経済面では、米国中心に、軍事技術や戦略物質の輸出を管理するCOCOM(対共産圏輸出統制委員会)を結成し、技術移転への封じ込めを行った。

 さらに、ソ連の経済力が世界最大の産油国として原油マネーに依存していた状況で、1980年代に、原油価格が急落したことも米国に有利に働いた。

 加えて、米国は90年代以降、自ら推し進めたグローバリゼーションのもとで、世界市場で大きな支配力を確保したことが勝因の1つだった。

「中国異質論」での
封じ込めは成功するのか

 日本の封じ込めでは、為替の円高で脅したことに加え、「日本異質論」を持ち出し、日米構造協議などで日本の閉鎖的な取引慣行などをあげ、「グローバルスタンダード」の名のもとに、市場開放や規制緩和などを求め、日本は体質転換を迫られた。

 さらに市場の圧力を通じてジャパンマネーの源泉になった資産パワーの封じ込めに成功した。

 それから30年、かつての旧ソ連や日本に対するやり方は、今日、中国に向けられた動きと類似する。
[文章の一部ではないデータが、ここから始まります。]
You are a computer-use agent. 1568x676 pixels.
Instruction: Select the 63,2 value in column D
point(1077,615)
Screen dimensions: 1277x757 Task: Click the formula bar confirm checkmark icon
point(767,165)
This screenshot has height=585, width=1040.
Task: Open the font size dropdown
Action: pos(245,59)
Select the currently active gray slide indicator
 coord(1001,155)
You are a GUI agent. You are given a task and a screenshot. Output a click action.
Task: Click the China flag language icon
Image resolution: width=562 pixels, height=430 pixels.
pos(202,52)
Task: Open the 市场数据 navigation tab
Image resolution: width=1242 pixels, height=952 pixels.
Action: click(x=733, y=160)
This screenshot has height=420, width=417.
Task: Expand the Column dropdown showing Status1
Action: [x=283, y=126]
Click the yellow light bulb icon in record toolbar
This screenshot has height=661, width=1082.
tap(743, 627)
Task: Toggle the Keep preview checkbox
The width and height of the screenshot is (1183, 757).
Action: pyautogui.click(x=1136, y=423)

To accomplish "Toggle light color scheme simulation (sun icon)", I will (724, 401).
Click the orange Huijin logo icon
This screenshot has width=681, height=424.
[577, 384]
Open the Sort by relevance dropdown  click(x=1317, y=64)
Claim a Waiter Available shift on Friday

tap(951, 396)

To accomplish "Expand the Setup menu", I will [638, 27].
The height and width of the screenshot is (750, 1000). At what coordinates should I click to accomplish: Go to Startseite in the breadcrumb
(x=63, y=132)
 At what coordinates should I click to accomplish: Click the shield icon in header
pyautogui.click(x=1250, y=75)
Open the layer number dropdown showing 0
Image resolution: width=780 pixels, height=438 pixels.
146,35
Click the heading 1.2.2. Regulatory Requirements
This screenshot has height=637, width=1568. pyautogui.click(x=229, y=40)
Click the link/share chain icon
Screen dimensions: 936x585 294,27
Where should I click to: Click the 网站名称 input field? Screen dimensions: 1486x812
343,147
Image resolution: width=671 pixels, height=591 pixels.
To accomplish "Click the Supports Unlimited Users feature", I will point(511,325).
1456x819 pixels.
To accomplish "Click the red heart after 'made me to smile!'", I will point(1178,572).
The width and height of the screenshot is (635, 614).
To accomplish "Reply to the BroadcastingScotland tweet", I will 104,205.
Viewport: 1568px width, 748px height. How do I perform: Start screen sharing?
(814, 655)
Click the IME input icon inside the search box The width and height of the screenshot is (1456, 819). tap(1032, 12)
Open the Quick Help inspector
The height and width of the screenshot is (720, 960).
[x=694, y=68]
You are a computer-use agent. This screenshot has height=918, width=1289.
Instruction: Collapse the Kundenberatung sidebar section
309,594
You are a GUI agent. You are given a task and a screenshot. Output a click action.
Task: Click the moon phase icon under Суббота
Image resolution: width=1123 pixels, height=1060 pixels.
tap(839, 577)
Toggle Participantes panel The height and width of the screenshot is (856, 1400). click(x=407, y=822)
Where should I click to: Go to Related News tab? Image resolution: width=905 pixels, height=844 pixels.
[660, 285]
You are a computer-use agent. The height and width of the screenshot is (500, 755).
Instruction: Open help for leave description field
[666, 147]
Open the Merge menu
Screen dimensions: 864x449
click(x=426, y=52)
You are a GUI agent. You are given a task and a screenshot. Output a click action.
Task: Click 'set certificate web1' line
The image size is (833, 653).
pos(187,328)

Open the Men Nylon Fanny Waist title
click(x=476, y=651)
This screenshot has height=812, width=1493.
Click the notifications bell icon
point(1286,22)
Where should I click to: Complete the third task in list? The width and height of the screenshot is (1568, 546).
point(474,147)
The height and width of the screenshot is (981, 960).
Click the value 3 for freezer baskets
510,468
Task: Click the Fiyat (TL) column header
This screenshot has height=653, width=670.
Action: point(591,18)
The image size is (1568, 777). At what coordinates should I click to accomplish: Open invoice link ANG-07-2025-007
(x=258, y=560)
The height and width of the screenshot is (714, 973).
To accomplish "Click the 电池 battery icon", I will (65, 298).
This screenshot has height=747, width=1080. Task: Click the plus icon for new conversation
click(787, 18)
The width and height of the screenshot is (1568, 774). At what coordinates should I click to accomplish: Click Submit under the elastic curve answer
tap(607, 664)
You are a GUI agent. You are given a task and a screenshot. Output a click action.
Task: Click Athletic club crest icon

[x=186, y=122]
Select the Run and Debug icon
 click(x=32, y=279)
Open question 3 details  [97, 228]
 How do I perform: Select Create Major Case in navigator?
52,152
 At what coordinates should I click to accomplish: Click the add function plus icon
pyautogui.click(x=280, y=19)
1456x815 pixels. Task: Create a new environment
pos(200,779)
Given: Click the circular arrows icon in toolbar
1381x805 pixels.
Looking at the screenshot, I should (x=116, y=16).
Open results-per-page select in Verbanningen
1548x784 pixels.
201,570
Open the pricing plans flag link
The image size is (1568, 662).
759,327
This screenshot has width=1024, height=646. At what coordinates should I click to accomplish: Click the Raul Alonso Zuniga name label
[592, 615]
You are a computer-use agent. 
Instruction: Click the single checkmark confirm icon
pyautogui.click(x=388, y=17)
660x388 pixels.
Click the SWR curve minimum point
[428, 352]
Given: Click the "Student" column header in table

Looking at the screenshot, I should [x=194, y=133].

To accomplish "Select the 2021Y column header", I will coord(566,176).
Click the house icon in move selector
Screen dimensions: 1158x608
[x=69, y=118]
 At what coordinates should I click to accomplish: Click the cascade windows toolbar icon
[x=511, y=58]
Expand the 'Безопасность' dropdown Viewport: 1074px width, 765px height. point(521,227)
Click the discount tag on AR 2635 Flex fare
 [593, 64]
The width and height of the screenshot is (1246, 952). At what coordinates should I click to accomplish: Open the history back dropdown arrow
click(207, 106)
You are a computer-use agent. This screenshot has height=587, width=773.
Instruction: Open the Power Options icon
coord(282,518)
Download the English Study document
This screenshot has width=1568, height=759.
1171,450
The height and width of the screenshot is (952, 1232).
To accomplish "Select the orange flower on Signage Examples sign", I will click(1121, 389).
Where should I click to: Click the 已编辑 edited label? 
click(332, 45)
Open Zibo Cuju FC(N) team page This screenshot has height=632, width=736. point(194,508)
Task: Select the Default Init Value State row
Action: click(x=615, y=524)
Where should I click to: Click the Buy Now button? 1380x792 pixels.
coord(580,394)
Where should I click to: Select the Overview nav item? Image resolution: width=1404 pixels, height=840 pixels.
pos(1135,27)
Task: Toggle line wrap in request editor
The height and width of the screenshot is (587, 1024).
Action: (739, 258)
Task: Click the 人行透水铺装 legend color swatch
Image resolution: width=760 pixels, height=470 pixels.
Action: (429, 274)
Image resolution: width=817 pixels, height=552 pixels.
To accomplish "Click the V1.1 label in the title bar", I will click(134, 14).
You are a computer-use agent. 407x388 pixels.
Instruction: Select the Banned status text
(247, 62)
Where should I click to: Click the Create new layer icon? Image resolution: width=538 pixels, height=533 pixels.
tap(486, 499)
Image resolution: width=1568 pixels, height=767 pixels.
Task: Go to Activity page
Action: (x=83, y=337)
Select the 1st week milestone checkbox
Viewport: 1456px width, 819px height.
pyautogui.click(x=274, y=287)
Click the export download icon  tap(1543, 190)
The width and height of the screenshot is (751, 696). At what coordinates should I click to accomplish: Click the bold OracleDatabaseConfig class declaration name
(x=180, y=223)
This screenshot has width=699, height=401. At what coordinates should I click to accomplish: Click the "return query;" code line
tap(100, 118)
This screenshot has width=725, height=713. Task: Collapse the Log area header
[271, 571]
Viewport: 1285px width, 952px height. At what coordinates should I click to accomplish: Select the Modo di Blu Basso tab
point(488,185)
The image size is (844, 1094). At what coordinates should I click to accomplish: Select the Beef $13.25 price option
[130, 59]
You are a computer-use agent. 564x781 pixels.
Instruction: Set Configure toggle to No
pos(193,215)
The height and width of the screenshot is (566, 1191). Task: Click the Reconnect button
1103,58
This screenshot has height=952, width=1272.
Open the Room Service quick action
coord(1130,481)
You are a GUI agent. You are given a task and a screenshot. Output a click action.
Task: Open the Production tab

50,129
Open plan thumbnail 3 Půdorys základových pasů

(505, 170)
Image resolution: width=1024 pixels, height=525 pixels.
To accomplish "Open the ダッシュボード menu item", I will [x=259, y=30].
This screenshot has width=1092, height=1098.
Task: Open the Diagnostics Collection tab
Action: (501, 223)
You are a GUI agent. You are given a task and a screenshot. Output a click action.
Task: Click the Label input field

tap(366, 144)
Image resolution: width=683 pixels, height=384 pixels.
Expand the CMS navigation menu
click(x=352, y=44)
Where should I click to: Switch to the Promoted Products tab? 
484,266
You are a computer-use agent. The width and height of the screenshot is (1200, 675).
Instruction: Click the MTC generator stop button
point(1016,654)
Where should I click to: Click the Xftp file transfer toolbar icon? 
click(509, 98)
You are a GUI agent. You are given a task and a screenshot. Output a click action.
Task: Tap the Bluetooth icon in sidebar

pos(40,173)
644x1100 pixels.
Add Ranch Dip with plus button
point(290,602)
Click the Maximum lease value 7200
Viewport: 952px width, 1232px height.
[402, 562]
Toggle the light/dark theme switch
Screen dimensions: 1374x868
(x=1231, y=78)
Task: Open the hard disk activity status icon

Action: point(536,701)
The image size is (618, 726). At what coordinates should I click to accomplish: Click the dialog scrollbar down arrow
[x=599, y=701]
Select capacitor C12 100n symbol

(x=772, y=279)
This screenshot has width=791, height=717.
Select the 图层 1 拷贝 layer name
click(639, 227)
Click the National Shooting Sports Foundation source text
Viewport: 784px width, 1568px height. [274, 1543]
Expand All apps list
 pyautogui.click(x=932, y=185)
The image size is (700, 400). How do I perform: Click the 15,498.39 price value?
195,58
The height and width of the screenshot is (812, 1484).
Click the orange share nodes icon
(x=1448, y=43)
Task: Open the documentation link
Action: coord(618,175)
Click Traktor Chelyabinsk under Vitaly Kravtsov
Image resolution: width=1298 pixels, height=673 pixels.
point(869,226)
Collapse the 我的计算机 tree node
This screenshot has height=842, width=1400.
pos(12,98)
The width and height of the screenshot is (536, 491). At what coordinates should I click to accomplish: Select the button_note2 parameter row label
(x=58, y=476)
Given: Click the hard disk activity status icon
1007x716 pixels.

中国のGDPは米国の60%を超え、すでに「ツキディデスの罠」として米国が強く意識する存在になった。

 90年前後の日本がハイテク半導体摩擦での脅威になったのと同様、中米はいまハイテク戦争の状況にある。注目されるのは「中国異質論」が声高に語られ、国有企業等の存在に焦点が当たっていることだ。

 その象徴が華為(ファーウェイ)に対する規制強化などの強硬策だ。

 90年代を通じて一貫して米国が行った対日封じ込め戦略の歴史を振り返れば、たとえ米国の政権が代わっても戦略は変わらず、「中国異質論」を論拠に中国のパワーの源となる経済構造にメスを入れるとみられる。

 同時に、グローバルな観点から「グローバルスタンダード」の受け入れを迫り、中国の経済構造の変革を求め続けると考えられる。

「米国第一」「取引」では限界
いずれ転換を迫られる

 ただし、中国との「新冷戦」は、対ソ連、対日本との場合に比べると、て大変に難しいものだろう。